According to Fa’ai’uaso they are promoting an on-line application to invite the community, namely U.S. Nationals of Samoan descent 18 years and older to share their opinion on the matter.

“The goal is to get everyone’s voices, as different as they may and really try to understand what they know about the topic and how they feel about it, whether they want to naturalize or remain as they are,” she explained. “The film won’t necessarily tell you how to feel about it, we just want to explore what the community collectively feels. So we want to put it out there and ask people, what do you want and what do you understand about the topic.”

She revealed that the documentary explores the realm of what it means to be American and Samoan, because as a US National, one is not given all the rights that a US Citizen gets.

According to the Wikipedia website, “American Samoa is an unincorporated and unorganized territory of the United States administered by the Office of Insular Affairs, U.S. Department of the Interior.

“Unique among U.S. territories, American Samoa has its own immigration law, separate from the laws that apply in other parts of the United States. U.S. nationals may freely reside in American Samoa.

“The American Samoan government, via its Immigration Office, controls the migration of foreign nationals to the islands.

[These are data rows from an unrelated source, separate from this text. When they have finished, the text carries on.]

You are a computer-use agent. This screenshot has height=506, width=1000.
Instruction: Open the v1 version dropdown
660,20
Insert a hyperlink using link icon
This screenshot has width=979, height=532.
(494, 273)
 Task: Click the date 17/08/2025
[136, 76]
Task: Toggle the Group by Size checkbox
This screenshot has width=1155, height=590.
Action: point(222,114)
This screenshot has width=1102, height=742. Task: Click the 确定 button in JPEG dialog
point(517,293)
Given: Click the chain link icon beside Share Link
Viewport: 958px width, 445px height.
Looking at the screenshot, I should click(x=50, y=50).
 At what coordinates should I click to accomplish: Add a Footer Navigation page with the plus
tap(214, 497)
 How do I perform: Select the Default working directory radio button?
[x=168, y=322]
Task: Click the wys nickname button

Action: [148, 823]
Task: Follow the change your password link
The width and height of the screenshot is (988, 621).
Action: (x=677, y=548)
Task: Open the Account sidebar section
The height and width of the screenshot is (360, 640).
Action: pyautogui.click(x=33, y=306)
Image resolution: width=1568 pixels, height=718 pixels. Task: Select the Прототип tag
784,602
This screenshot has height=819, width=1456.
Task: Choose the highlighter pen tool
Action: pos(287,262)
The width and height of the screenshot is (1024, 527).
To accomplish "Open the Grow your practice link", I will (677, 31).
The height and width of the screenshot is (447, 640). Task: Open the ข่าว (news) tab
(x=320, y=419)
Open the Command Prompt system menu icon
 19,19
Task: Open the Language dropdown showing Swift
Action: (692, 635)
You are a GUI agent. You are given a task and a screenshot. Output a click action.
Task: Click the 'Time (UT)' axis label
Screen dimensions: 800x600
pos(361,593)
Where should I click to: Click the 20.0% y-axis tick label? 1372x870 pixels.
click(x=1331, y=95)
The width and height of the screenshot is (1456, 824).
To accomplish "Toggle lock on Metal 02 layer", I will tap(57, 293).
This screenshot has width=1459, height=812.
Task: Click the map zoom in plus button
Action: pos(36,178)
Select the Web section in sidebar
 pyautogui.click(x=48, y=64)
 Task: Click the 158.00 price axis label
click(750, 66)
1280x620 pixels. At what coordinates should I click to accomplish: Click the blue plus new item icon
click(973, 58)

Special application forms exist for migration to American Samoa based on family or employment sponsorship.

“Unlike all other permanently inhabited U.S. jurisdictions (states, District of Columbia, Puerto Rico, U. S. Virgin Islands, Guam and Northern Mariana Islands), American Samoa is not considered a U.S. state for the purposes of the U.S. Immigration and Nationality Act.

“As a result, there is no path for immigrants to American Samoa to apply for U.S. citizenship, or U.S. nationality at all, without permanent residence in another U.S. jurisdiction.

“In addition, foreign nationals who do have lawful permanent residence in the United States may be considered to have abandoned it if they have moved to live in American Samoa, and time spent there does not count in the required period of U.S. presence for naturalization.

“U.S. nationals without U.S. citizenship (the status of most American Samoans) have the right to reside in all parts of the United States without immigration restrictions. They also have the same rights as lawful permanent residents to sponsor foreign family members to immigrate to the United States (they may sponsor spouses and unmarried children), but not the same rights as U.S. citizens (who may also sponsor parents, married children, and siblings).”

Apart from immigration, there are also factors in its socio-political makeup that are closely linked with land tenure which makes it unique among U.S. territories.

Fa’ai’uaso pointed out that many American Samoans especially the younger generations do not know this or do not understand what their present status entails.

“So we want to give this opportunity to the people to speak up for themselves because the film will be for our people by our people,” she said.

“So you just log on to <> and it automatically takes you to our forum, then you just fill in your personal information and whether you support your present US National status, or you don’t, or you don’t know. And then explain why you feel that way.”

Patu added that the emphasis is on the community because the film is about the voices and the opinions of the community as a whole.

The online application starts today and will end in exactly seven days on February 13, 2024 to filter out those who are serious about participating.